Session Information
30 SES 12 JS, Facing Global Challenges Educationally in Classrooms and Schools: What Does it Mean For the Teacher?
Symposium Joint Session NW 08 with NW 30
Contribution
This paper brings together considerations voiced in the Journal of Curriculum Studies (2012) on how curriculum might be viewed as a rhetorical practice, and examples of teachers’ talk about the realities and fantasies of perspective and agency within an educational program deliberately positioned to respond to “the world being at stake” (ResourceSmart, 2014). In brief, Biesta (2012) has raised important questions about how various aspects of the rhetoric of education are understood, including whether particular social challenge-focused programs conceive and connect their curriculum to ideas of paideia and Bildung, and how the rhetoric of curriculum-makers and practitioners relates to the questions, aspirations and lived experience of empowerment or emancipation. We note too that Latour’s (1999) vocabulary on mediation and attachment helps illuminate teachers’ claims and dilemmas (e.g. in presenting a curriculum as something to embrace and/or contest in terms of current and possible artefacts and affiliations for knowing and what should be known).
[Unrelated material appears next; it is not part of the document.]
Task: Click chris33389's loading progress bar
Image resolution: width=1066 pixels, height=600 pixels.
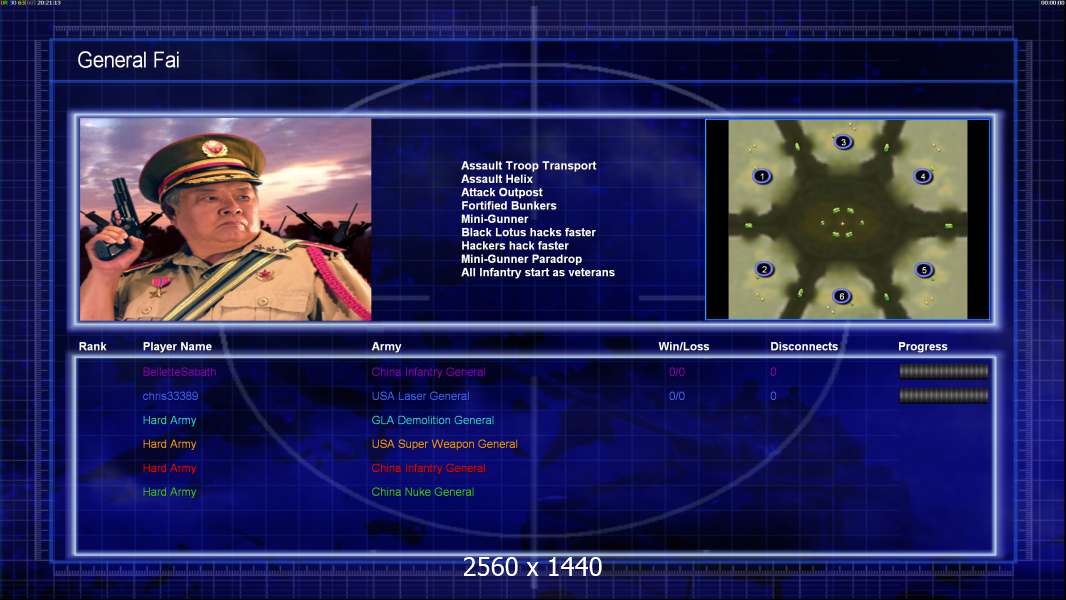Action: (x=944, y=395)
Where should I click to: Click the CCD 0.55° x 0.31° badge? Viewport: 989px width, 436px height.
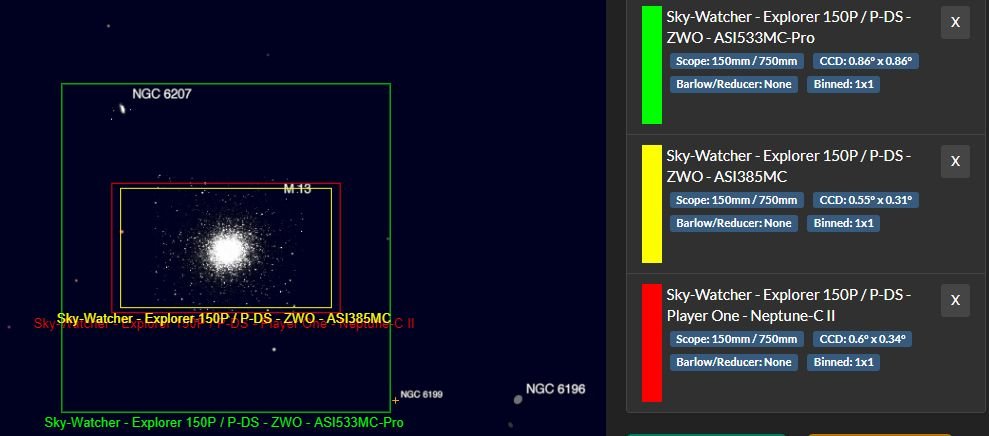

We show how both can be related to examples of shifts in teachers’ perspective and agency associated with their participation in a program deliberately designed to leave ‘positive traces on reality’ now and into the future, but which is also contested within the lives of these and other members of their schools. ResourceSmart explicitly positions education as having a key role in building a more sustainable world, through helping “schools benefit from embedding sustainability in everything they do”. We discuss ResourceSmart in terms of the wider sustainable schools movement (DCSF, 2010; Harris, 2010), a term and whose general mission are shown to be rhetorically loaded in a range of ways, as illustrated by DCSF in the UK (DCSF, 2008, p. 6). As our analysis shows, for these teachers to become ‘world-wise’ involves more than simply paying attention to the language and rhetoric of such social challenge-oriented programs: for educators to address ‘matters of fact, value and concern’, the democratic paradox of education must also be engaged (Van Poeck & Vandenabeele, 2012; Van Poeck, Goeminne & Vandenabeele, 2015).
References
Gert Biesta (2012) Becoming world-wise: an educational perspective on the rhetorical curriculum. Journal of Curriculum Studies, 44(6), 815-826. Department for Children, Schools and Families (2008) Planning a sustainable school: driving school improvement through sustainable development. London: Crown. Department for Children, Schools and Families (2010) Evidence of Impact of Sustainable Schools. London: Crown. Mike Goodfellow & Kirstie Andrew-Power (eds.) (2007) Raising standards: making sense of the sustainable schools agenda. London: Specialist Schools and Academies Trust. Alma Harris (2008) Leading Sustainable Schools. London: Specialist Schools and Academies Trust. Bruno Latour & Monique Girard Stark (1999) Factures/Fractures: From the Concept of Network to the Concept of Attachment. RES: Anthropology and Aesthetics, 36, 20-31. Katrien Van Poeck & Joke Vandenabeele (2012) Learning from sustainable development: education in the light of public issues. Environmental Education Research, 18(4), 541-552. Katrien Van Poeck, Gert Goeminne & Joke Vandenabeele (2015) Revisiting the democratic paradox of environmental and sustainability education: sustainability issues as matters of concern. Environmental Education Research, 21, online first. Sustainability Victoria (2014) ResourceSmart AuSSI Vic. Melbourne: Sustainability Victoria.